#### Available records
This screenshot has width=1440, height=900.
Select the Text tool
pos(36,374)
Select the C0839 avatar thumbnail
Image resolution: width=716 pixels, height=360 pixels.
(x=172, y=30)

#### Task to carry out
The reply should contain all of the entries exactly as shown above.

#### Solution to this task
This screenshot has width=1440, height=900.
Select the Text tool
pos(36,374)
Select the C0839 avatar thumbnail
Image resolution: width=716 pixels, height=360 pixels.
(x=172, y=30)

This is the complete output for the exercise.